Burden-Sharing and “Correct Collusion” for Overcoming Deflation

Panicked by the sharp decline in exports due to the Lehman shock, major exporters and other companies in Japan rashly made extreme reductions in production.

Masakatsu Tamura
Professor, School of Social Sciences, Waseda University

Deflation plaguing Japan alone

Panicked by the sharp decline in exports due to the Lehman shock, major exporters and other companies in Japan rashly made extreme reductions in production. Although the economy has being recovering since the second quarter of last year due to increased exports, it is not a robust recovery. Sluggish consumption and price wars—resulting from declines in employment and wages—have spurred deflation.

(Table 1) Total Exports (in Trillion Yen) and Year-On-Year Growth (%, in Parentheses)

[table snipped]

Japan is the only developed nation with a deflationary economy. As shown in Table 2, the Reuters index at the end of last year had nearly doubled from 2000 and was still 58 percent above the baseline the following year, and the cost of raw materials rose right along with the index. This resulted in increases of both prices and nominal wages by as high as 20 to 30 in the U.S., the U.K. and Germany.

Japanese prices and wages alone, however, have continued to drop.
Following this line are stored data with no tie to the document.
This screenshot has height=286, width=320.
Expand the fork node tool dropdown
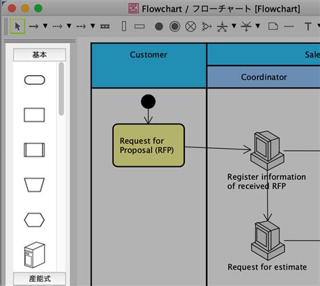coord(234,26)
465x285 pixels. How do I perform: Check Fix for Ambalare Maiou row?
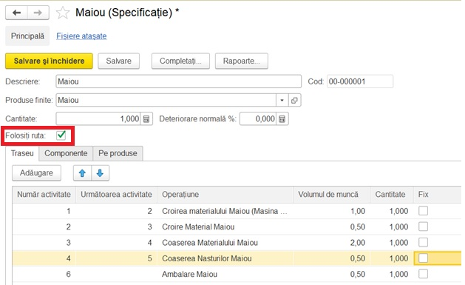point(423,274)
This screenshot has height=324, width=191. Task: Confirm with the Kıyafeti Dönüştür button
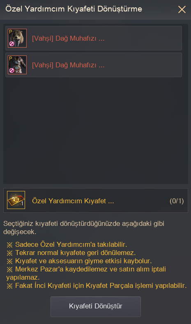[96, 307]
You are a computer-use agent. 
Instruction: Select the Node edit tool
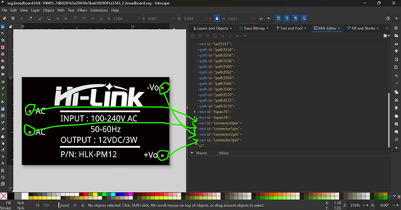point(3,33)
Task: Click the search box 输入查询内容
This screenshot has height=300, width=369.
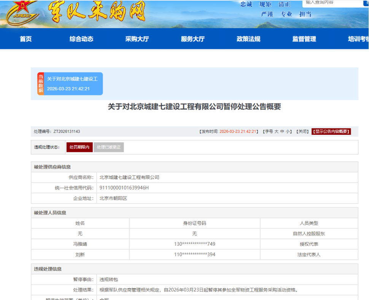Action: click(331, 3)
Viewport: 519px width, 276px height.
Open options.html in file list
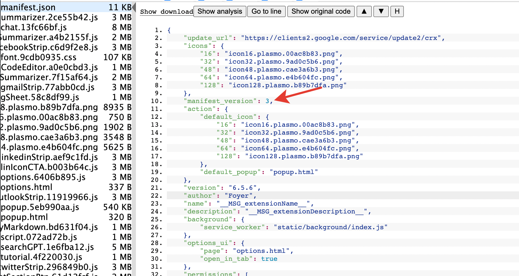point(27,187)
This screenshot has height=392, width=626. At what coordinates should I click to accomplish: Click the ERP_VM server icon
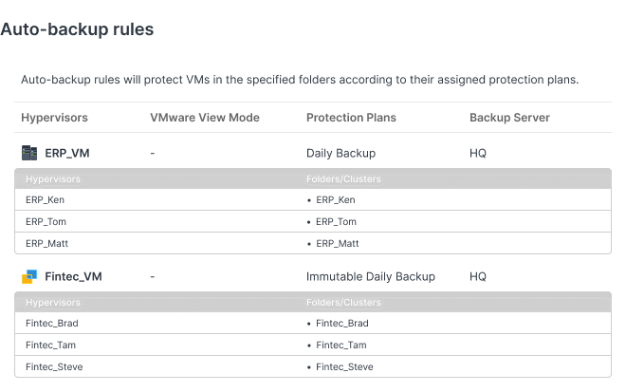pyautogui.click(x=29, y=153)
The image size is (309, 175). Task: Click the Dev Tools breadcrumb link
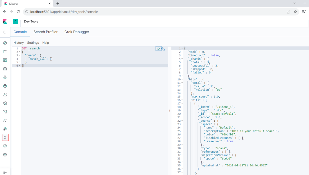tap(31, 22)
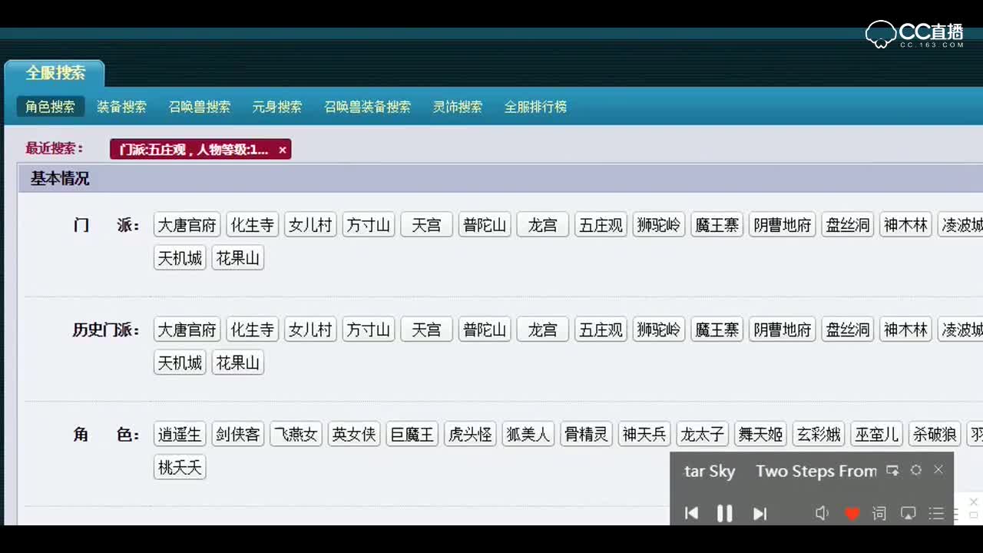
Task: Remove the recent search 门派:五庄观 tag
Action: click(283, 150)
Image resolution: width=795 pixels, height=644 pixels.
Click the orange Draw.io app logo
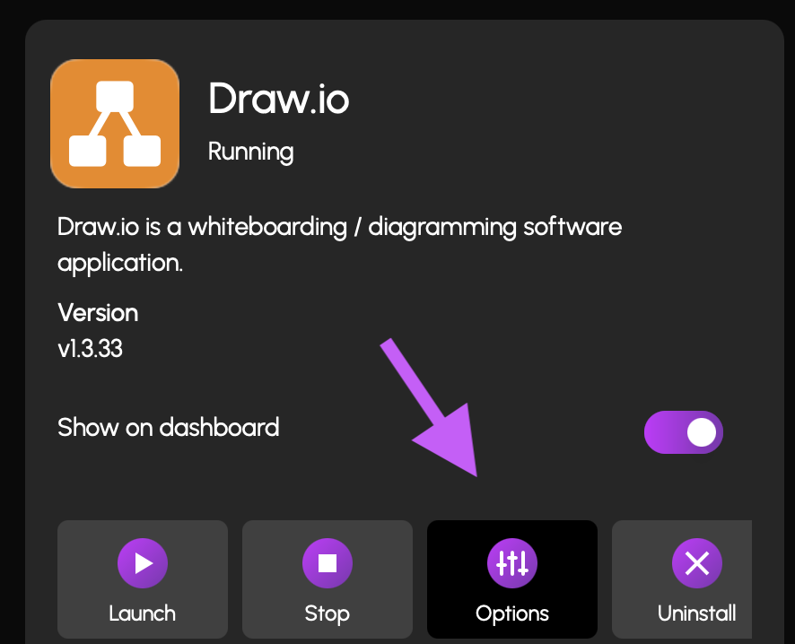(x=115, y=124)
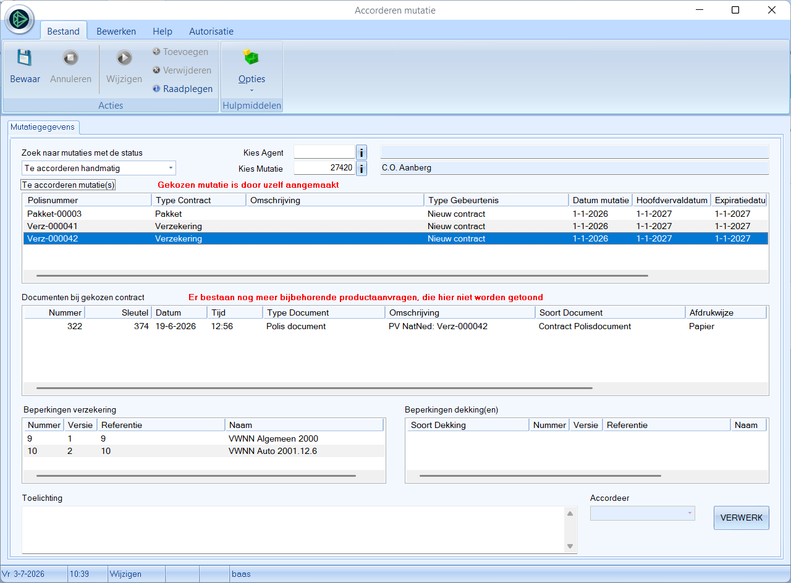
Task: Expand the Accordeer combo box
Action: (643, 513)
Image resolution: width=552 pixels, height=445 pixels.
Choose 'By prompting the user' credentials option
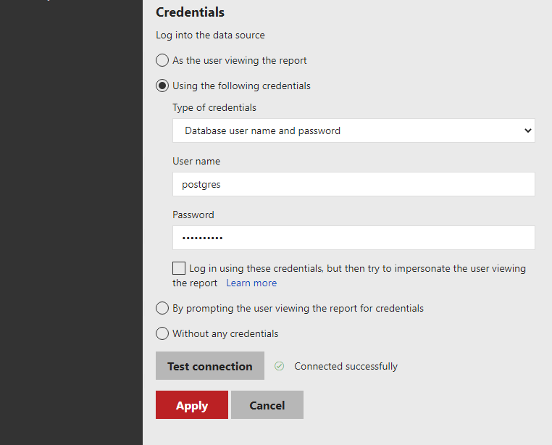162,308
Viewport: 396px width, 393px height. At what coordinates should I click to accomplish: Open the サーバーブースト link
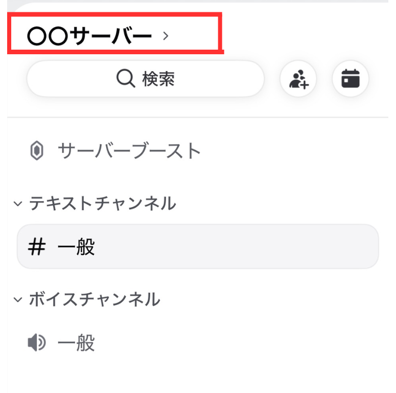129,151
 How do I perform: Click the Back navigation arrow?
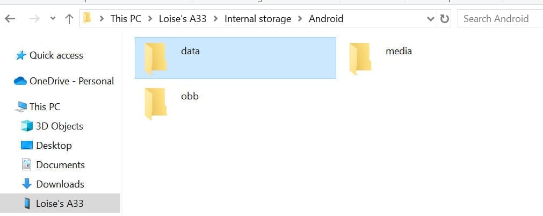point(10,19)
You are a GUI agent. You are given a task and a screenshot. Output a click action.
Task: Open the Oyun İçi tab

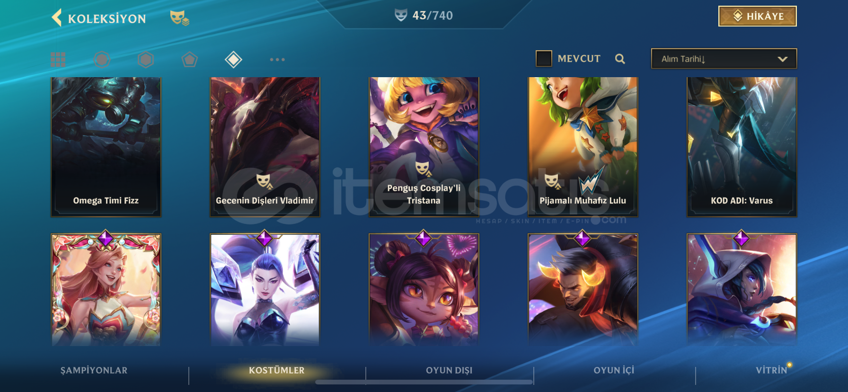tap(614, 370)
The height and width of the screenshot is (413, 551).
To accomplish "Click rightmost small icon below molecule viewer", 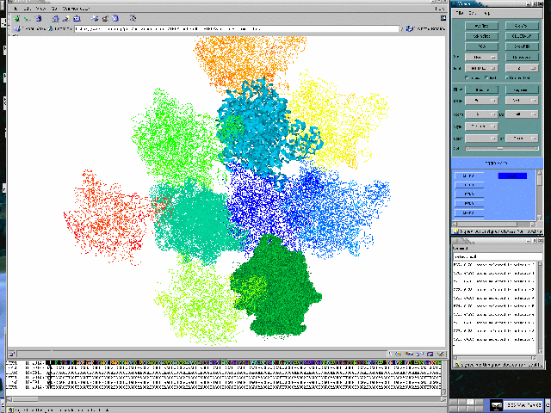I will (x=443, y=354).
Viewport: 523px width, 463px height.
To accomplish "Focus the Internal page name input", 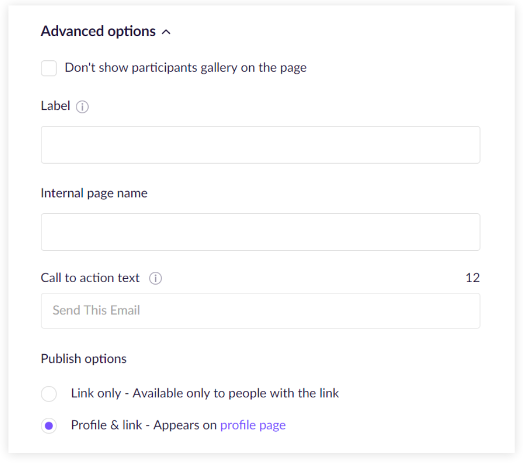I will tap(260, 232).
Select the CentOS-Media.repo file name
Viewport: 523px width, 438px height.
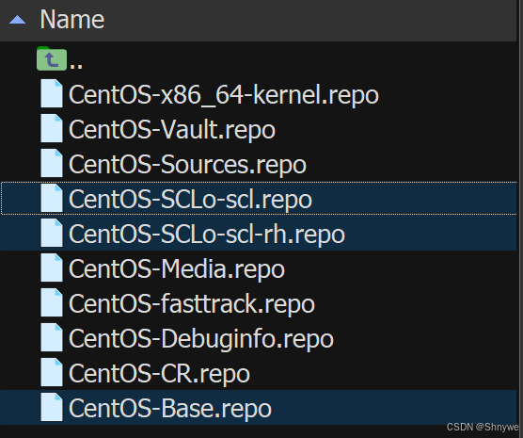pos(177,269)
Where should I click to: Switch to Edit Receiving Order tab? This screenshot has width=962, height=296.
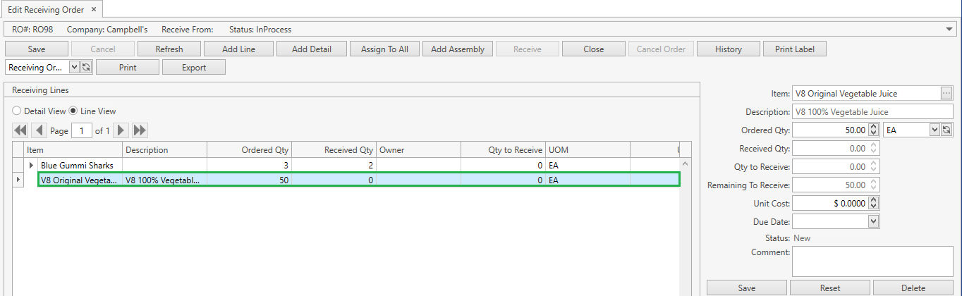click(x=46, y=9)
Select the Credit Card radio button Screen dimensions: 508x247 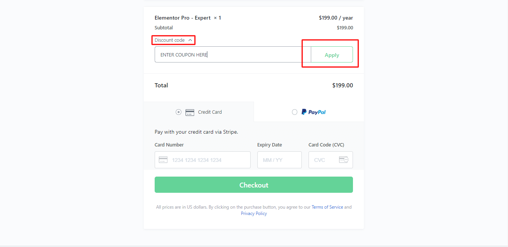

Parent companies force their small and medium-sized subcontractors to lower the delivery prices. Large retailers have engaged in price wars against this backdrop, and these factors have curtailed the profit margins of businesses—especially small and medium-sized ones—in turn leading to shrinking wages. This is the situation in which deflation has developed.

(Table 2) Price and Wage Indices in September 09 and the Reuters Index

(2000 = 100, 2008 in the left and September 2009 in the right columns)

[table omitted]

* The nominal wages are for all industries, and Japanese wholesale prices are represented by the corporate goods prices.

A vastly disparate economy

The price war is widely said to have been caused by economic globalization. A more important factor, however, is that total labor compensation is declining due to increasing use of nonpermanent employees. The average monthly wages are 316 thousand yen for 40.9-year-old permanent employees and 194 thousand for full-time nonpermanent ones. The average for all employees including both permanent and nonpermanent is 299 thousand yen, which dipped below 300 thousand for the first time in the past 10 years. This pushed down the average annual family income in 2007 by 100 thousand yen from the previous year to 5,562,000 yen, the lowest in the last 19 years since 1989. It would have decreased further in 2009.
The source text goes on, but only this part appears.